This is taken from a Baseline Briefing Article written by Dennis McAfferty
These are questions that every candidate should ask the interviews during an interview.
1. “How Will This Position Change After I’ve Been Here Awhile?”
It’s difficult to forecast a position for the long-term, but managers should have some sense about how they expect the role to evolve.
2.”What Happened to the Person Who Previously Did This Job?”
You’ll want to know whether he or she got promoted—or left. (If the latter, find out why.) You should also ask about the job security of your group.
3. “How Will You Use My Skills If My Assignment Is Stalled or Canceled?”

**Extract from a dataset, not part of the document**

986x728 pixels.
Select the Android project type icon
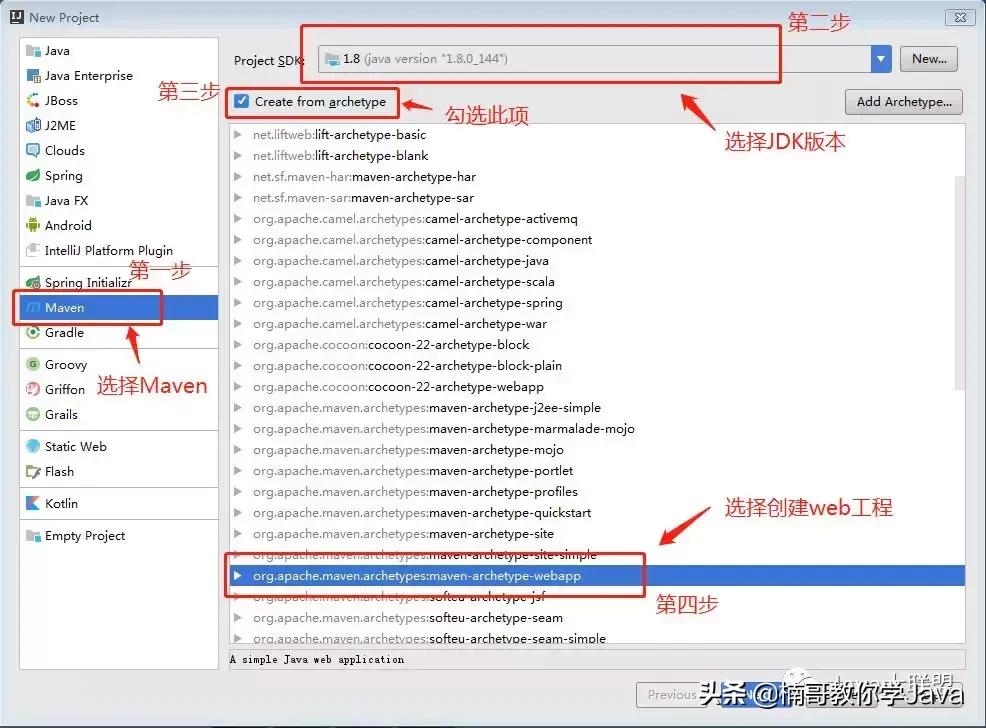point(33,225)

Projects get delayed and cancelled, but you need to know whether your skills are considered flexible enough to move to another rewarding challenge.
4. “How Will My Role Contribute to the Overall Mission of the Company?”
You’ll never understand where you fit into the big picture without a complete understanding of how to support strategic objectives.
5. “What Is the Career Path for This Position?”
Ask if the position could lead to assignments with more responsibility and visibility, as well as to managerial roles.
6. “What Is the Road Map for the Next One to Three Years?”
You’ll invest more of your efforts and passion into the job if you like what you’re doing and are excited about how the work could evolve in the future.
7. “What Training and Support for Ongoing Education Do You Offer?
A company’s willingness to invest in workforce development is a direct reflection of how much it values its employees.
8. “Do Managers Maintain an Open-Door Policy?”
In today’s era of organizational transparency, this is a minimum requirement for managers. Otherwise, you’ll gain no insights into the decisions being made—and why.
9. “What Outcomes Will Be Used to Measure Performance?”
If your managers don’t have measurable criteria to assess individual and team contributions, the evaluation process will be too subjective and influenced by personalities and politics.
10. “Will I Have Opportunities to Work With Colleagues Outside My Team?”
Establishing yourself as a standout on your team is great, but being hailed as a company-wide standout is even better.